Libby James
North Forty News
Joy Smith has been passionate about making the world a better place for as long as she can remember. She homeschooled her children and instilled in them a curiosity about the world and her concern for the less fortunate. “We’re kind of an unusual family,” daughter Hannah said. As an international photographer/journalist, she has been to several countries in Africa in the course of putting together a book that ponders the question “Why people fight” through her photographs and reflections. Her older sister, Danielle, spent three months in a missionary school in northern Mozambique when she was only 16.
Joy and her husband, Todd, raised their four children in Florida and often brought them to Colorado for ski vacations in the winter and camping experiences in the summer. Two years ago they fulfilled their dream to move west, settled into a home in Poudre Canyon, and Colorado became home. “I didn’t have any plans to open a business,” Joy said. But things came together for her, and in July she opened Joy Organics at 119 W. Oak St. in Fort Collins.
In a little stand-alone building in Oak St. Mall, her shop is a charming combination of Joy’s interests and concerns. Trouble sleeping led her to try several CBD products before she found one that really worked. Thus began some persistent research into the quality of CBD products currently on the market.
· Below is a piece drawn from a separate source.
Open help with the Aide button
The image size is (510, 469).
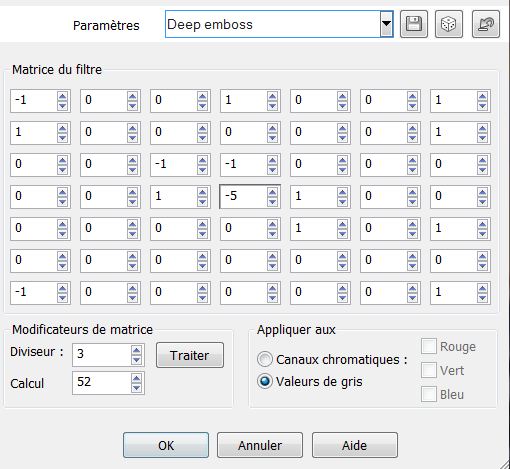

When she eventually found one that worked, she was so delighted with the results that she wanted to share with others. Joy Organics offers Joy’s own line of premier, organically grown, THC-free, full spectrum products from tinctures and soft gel pills to essential oils and balms, sourced from Folium in Colorado Springs. She even carries CBD dog treats, hemp oil candles and hemp journals and art paper.
Along with daughter Danielle, Joy set about remodeling her shop into a spacious, uncluttered, welcoming space with room to display items close to her heart that benefit people from all over the world trying to eke out a living. There are colorful Timbali shopping bags made in Swaziland, “giving” keys made by people in Los Angeles recovering from homelessness, and quilts made from saris by women in Bangladesh.
Joy has had help and input from her husband, each of her four children and even from small grandchildren in bringing her business to life. “It really is a family affair,” she says.
Joy Organics is open Tuesday through Saturday from 10 a.m. to 6 p.m. and Sunday from noon until 5 p.m.